「ActivePerl」v5.26が公開、脆弱性対策として“@INC”の仕様変更が導入される

「ActivePerl」v5.26

　カナダのActiveState Corporationは18日（現地時間）、スクリプト言語「Perl」の商用向けバイナリディストリビューション「ActivePerl」の最新版v5.26を公開した。v5.26では「Unicode 9.0」サポートが追加され72個の新しい絵文字が利用できるようになったほか、セキュリティの強化が施されている。

　最新版では、2016年からある「Perl」の脆弱性“CVE-2016-1238”に対する完全な対策として、“@INC”で“.”を許可しないという仕様変更が導入された。この変更は既存スクリプトの実行に影響を及ぼす恐れがあるため、当面の回避策として“PERL_USE_UNSAFE_INC”環境変数を“1”にセットすることで無効化できるようになっているが、将来バージョンではこのオプションも段階的に廃止される予定だ。

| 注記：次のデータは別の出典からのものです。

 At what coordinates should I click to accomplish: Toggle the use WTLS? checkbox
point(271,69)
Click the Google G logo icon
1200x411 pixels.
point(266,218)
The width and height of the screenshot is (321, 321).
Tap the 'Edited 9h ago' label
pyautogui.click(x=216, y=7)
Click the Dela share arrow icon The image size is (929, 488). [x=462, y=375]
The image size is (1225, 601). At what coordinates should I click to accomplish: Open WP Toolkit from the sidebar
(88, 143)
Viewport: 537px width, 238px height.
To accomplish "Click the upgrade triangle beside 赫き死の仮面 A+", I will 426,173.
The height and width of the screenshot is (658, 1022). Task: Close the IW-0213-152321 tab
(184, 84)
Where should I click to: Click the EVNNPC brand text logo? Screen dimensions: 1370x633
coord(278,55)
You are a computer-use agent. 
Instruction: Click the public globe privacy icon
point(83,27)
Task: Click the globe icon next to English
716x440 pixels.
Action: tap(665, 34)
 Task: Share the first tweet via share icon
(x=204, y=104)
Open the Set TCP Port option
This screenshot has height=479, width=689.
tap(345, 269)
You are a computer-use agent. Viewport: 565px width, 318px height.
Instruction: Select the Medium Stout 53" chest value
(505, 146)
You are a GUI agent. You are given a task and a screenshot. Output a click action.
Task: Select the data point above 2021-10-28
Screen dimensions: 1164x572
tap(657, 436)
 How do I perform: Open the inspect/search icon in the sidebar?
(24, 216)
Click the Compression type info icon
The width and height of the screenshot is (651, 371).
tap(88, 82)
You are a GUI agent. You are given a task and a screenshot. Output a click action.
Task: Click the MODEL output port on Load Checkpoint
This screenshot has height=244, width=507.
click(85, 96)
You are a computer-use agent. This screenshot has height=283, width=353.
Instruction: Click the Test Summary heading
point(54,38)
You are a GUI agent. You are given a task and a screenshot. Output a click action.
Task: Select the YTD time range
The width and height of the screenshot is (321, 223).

　なお、“@INC”の仕様変更は旧バージョンのv5.24およびv5.22にも導入されているという。

　「ActivePerl」はWindows 7/8/10およびWindows Server 2008/Server 2012に対応しており、現在、同社のWebサイトからダウンロード可能。商業・政府組織における本番利用でなければ、オープンソースコミュニティ向けの“Community Edition”が無償で利用できる。